A fragment of a cold-water sea cucumber has done something most animal tissue cannot: it stayed alive, repaired itself, and kept growing for more than three years after amputation. The species is Psolus fabricii, and the finding came from researchers at Memorial University of Newfoundland working with senior scientist Rachel Sipler, after an apparently odd piece of tissue refused to die when they expected it to break down within weeks.

The result sounds like science fiction, but the setup was mundane. The team kept detached pieces of tube feet, tentacles, and body wall in ordinary seawater, with no special conditions, and watched them survive without a digestive system, blood supply, or nervous center. That alone makes the animal an outlier; in most species, separated tissue rapidly disintegrates and is gone.

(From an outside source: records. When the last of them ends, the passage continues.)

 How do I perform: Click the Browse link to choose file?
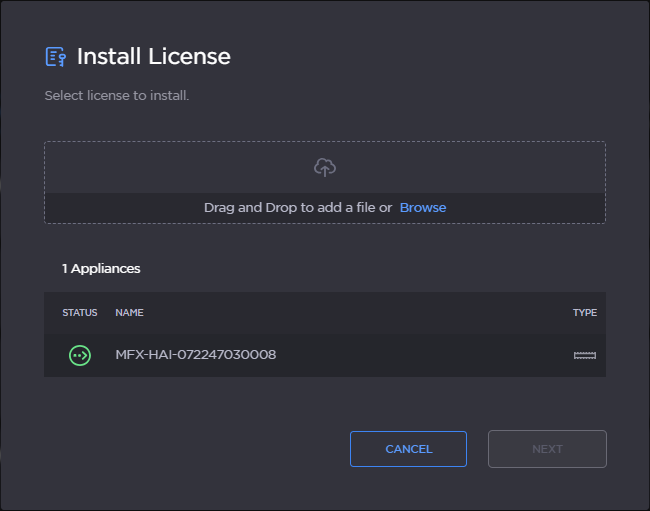(422, 208)

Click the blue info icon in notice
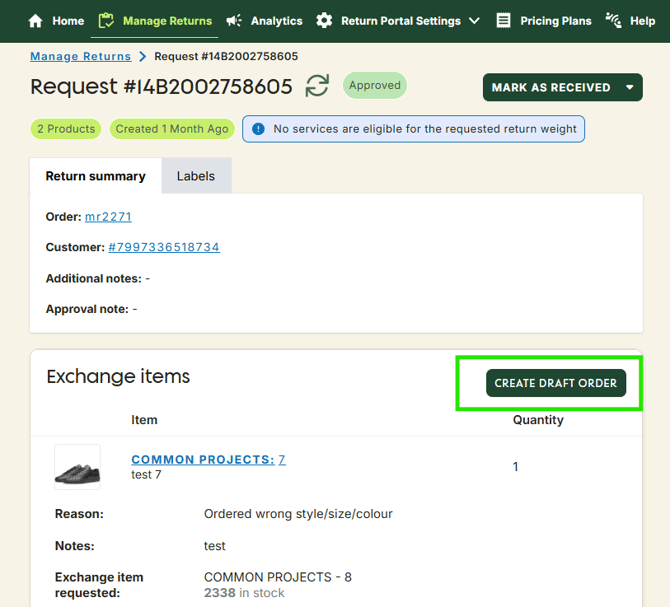tap(258, 129)
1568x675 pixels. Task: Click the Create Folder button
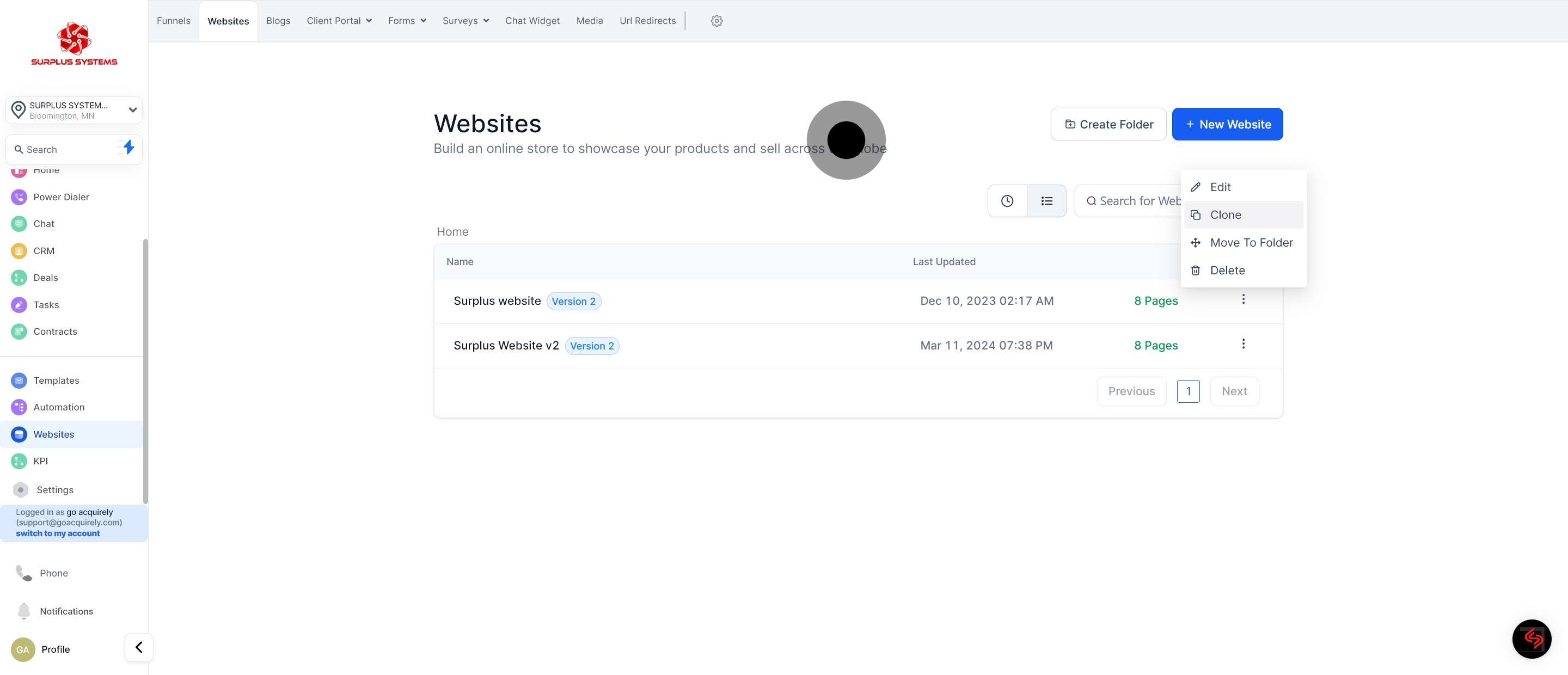point(1108,124)
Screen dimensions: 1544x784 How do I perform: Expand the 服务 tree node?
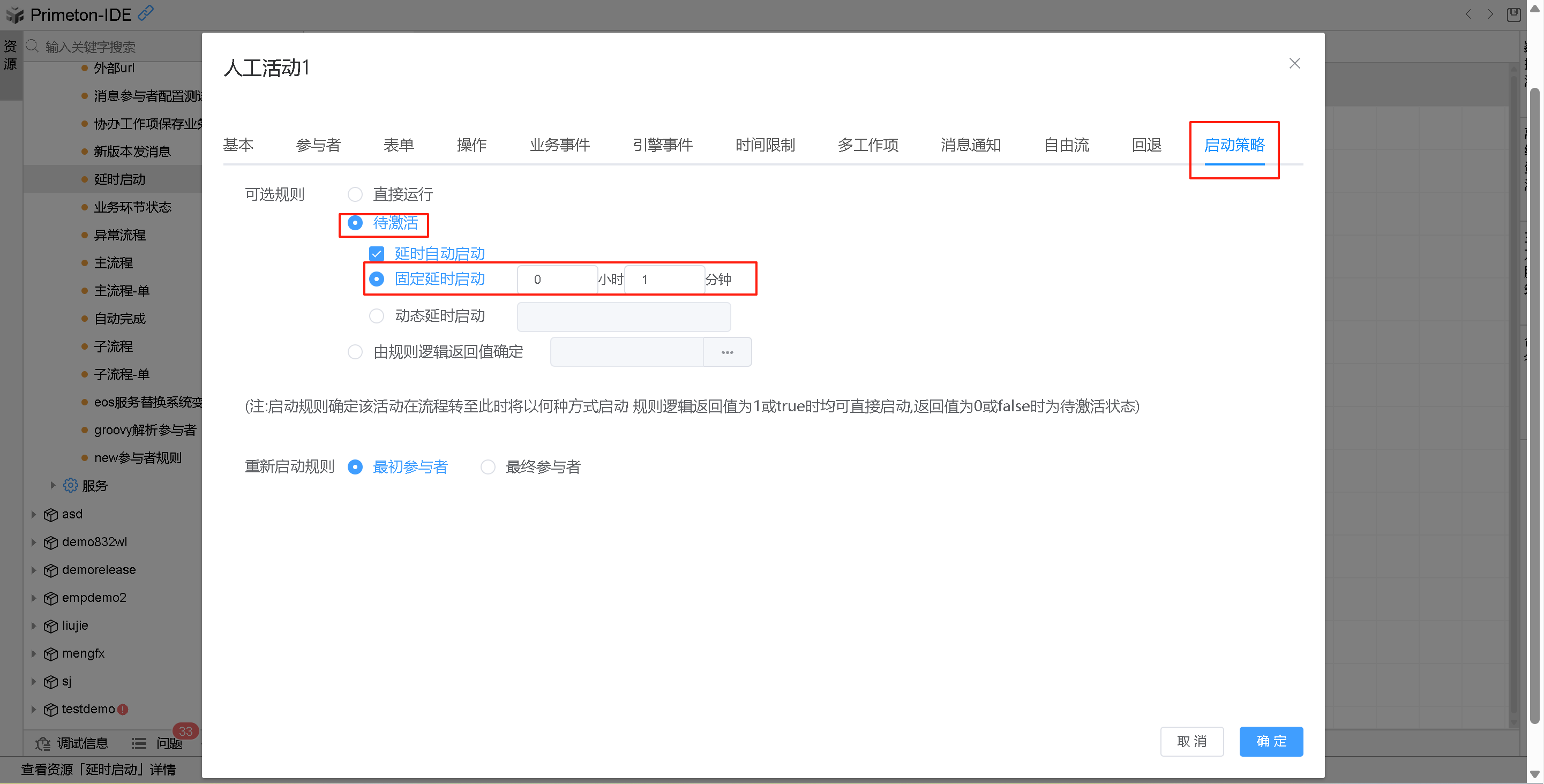pyautogui.click(x=53, y=485)
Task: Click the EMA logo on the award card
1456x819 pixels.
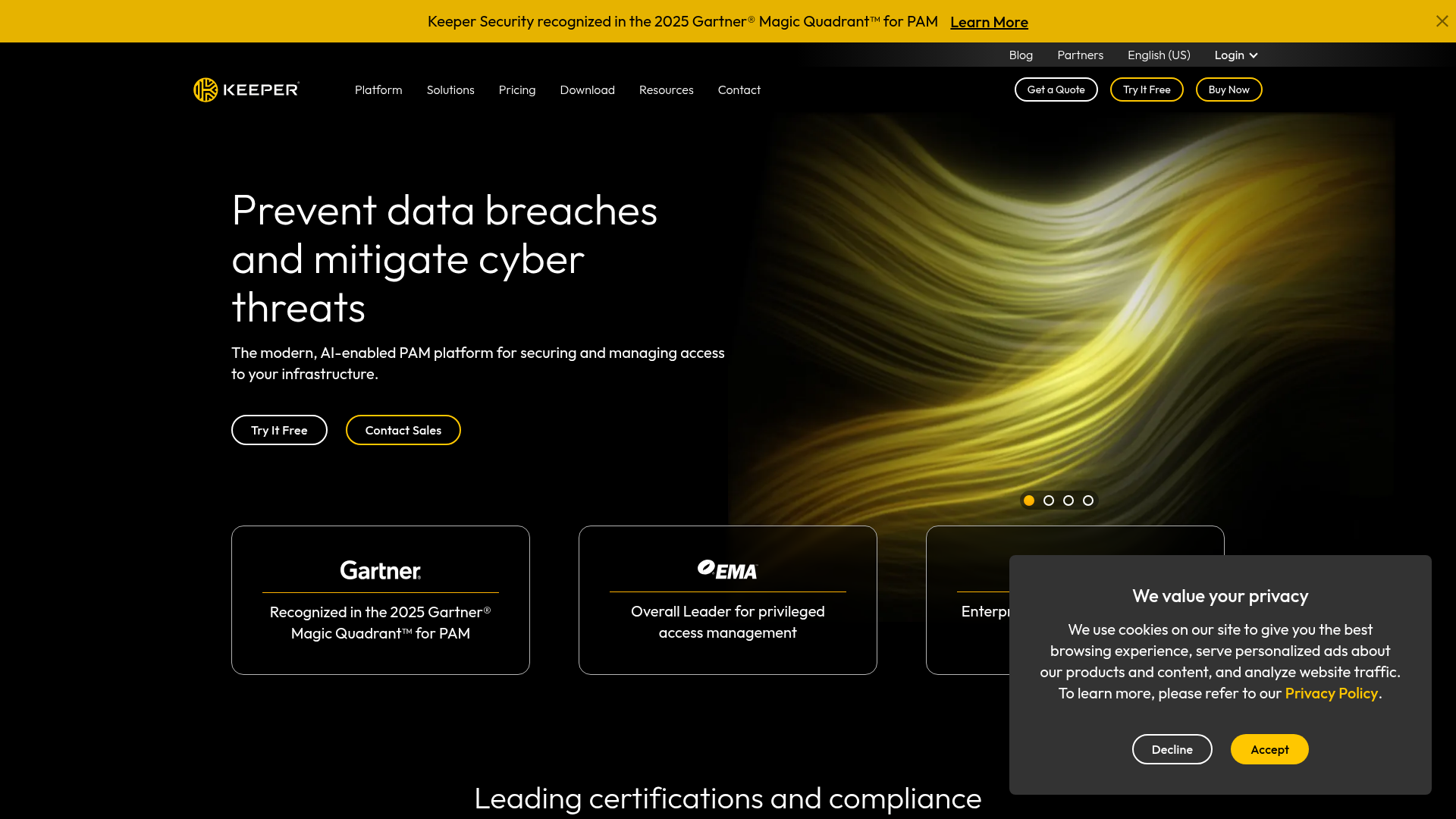Action: point(726,570)
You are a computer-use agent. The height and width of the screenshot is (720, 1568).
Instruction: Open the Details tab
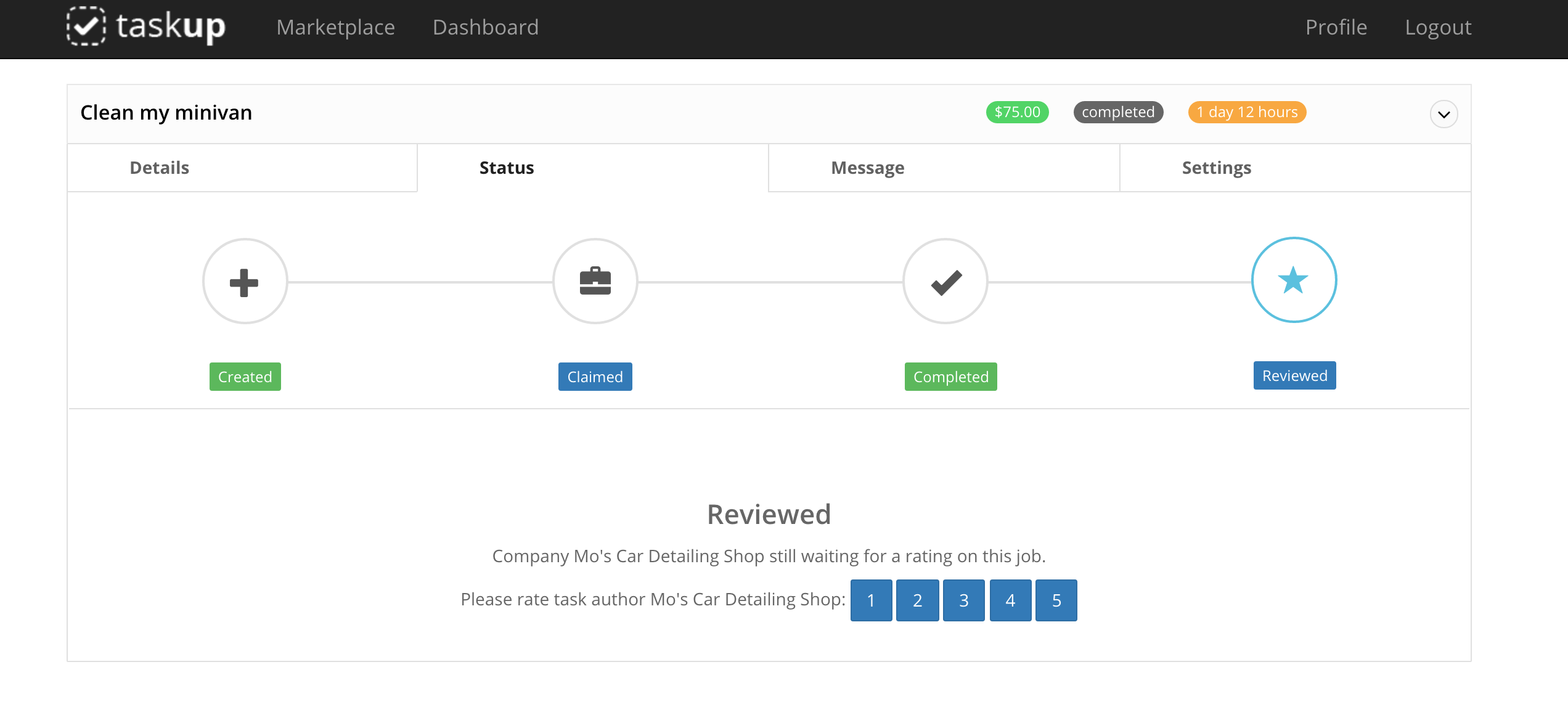pos(159,168)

What the sea cucumber tissue did in seawater

Instead of decaying, the samples closed wounds and showed signs of growth. The researchers believe the tissues may have kept their metabolism going by absorbing dissolved amino acids and other nutrients from the surrounding water. In other words, the cut-off pieces were not just hanging around; they were actively maintaining themselves.

  • Species: Psolus fabricii
  • Survival time after separation: more than three years
  • Conditions: ordinary, non-sterile seawater
  • Tissue types tested: tube feet, tentacles, and body wall

Why sea cucumber regeneration matters for research

Sea cucumbers already have a reputation for regeneration, but this goes beyond the familiar party trick of regrowing lost parts. The surprise here is persistence: fully detached tissue can preserve a usable structure for years, which suggests some cells may hold onto organization far longer than biologists assumed. That makes echinoderms even more interesting as a model for wound healing, and it gives regenerative medicine another strange but useful reference point.

The practical payoff is still distant, but the list of possible applications is easy to see: better wound treatment, antimicrobial materials, and new clues about tissue repair. The next question is less theatrical and more useful – which molecular switches let a severed piece of animal keep behaving like part of a living body for so long?